Massachusetts’ Goldberg was one of three state treasurers who pressed Amazon and its board about Covid rates among its workers in June 2020. The comptroller of New York City also sought information through a December 2020 shareholder proposal on Amazon’s workplace health and safety response to the pandemic.

Workplace safety is squarely within institutional investors’ and other stakeholders’ growing focus on ESG topics, said Kenneth Henderson, a transactions and corporate governance partner at Bryan Cave Leighton Paisner LLP in New York.

“You could imagine institutional investors, many of whom are very focused on ESG issues, raising the question with the board and senior management, ‘What are you doing to comply?’” he said.

BlackRock Inc., the world’s largest asset manager, has already shown a willingness to act on workforce concerns.

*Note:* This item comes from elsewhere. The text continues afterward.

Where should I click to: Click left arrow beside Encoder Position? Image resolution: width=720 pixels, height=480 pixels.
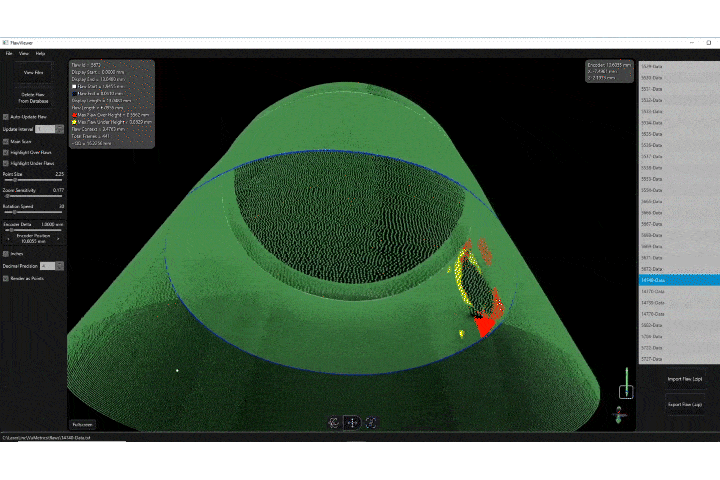pos(6,239)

In February, BlackRock backed an unsuccessful human rights due diligence proxy proposal at Tyson Foods Inc., citing concerns about a widespread Covid-19 outbreak among poultry plant workers.

“This disruption introduced risk to business operations and thus financial performance,” BlackRock said.

BlackRock said it would continue to query food producers on their approach to workforce health and safety.

Amazon and other cases highlight the need for companies to publicly report more detailed information about their workforces, said George Georgiev, a professor of business law at Emory University School of Law.

The Securities and Exchange Commission is considering changes to Regulation S-K that would make companies disclose more detailed human capital metrics, including statistics about employee turnover and the number of full- and part-time employees. Such changes would help investors spot potential workplace problems and other ESG issues, Georgiev said.

“If we have specific disclosure rules around these data points, then shareholders will have the data, and there will be things that jump out and attract activist attention,” he said.

Board Expertise

Scrutiny by investors and other stakeholders on the treatment of workers isn’t likely to abate once the pandemic is over, Whelan said.

Nearly three-quarters of boards have increased their discussion of human capital strategy, according to advisory firm PwC’s 2021 annual corporate directors survey.

Whelan and others have called for more ESG expertise among directors so they can better understand workers’ concerns.

Many boards have been taking on workforce issues through special committees that focus on human capital management as part of ESG, Georgiev said. Some others delegate labor issues as a responsibility for the compensation committee, he said.

“They’re trying to make sure the workforce is a focus of board deliberations in some form,” he said.

Boards don’t necessarily need to be subject matter experts to tackle workforce concerns and other difficult ESG issues, Bryan Cave’s Henderson said. But they do need directors who know how to ask the right questions.

“Boards for years have dealt with issues that require experts,” but that doesn’t mean directors have to be experts themselves, he said.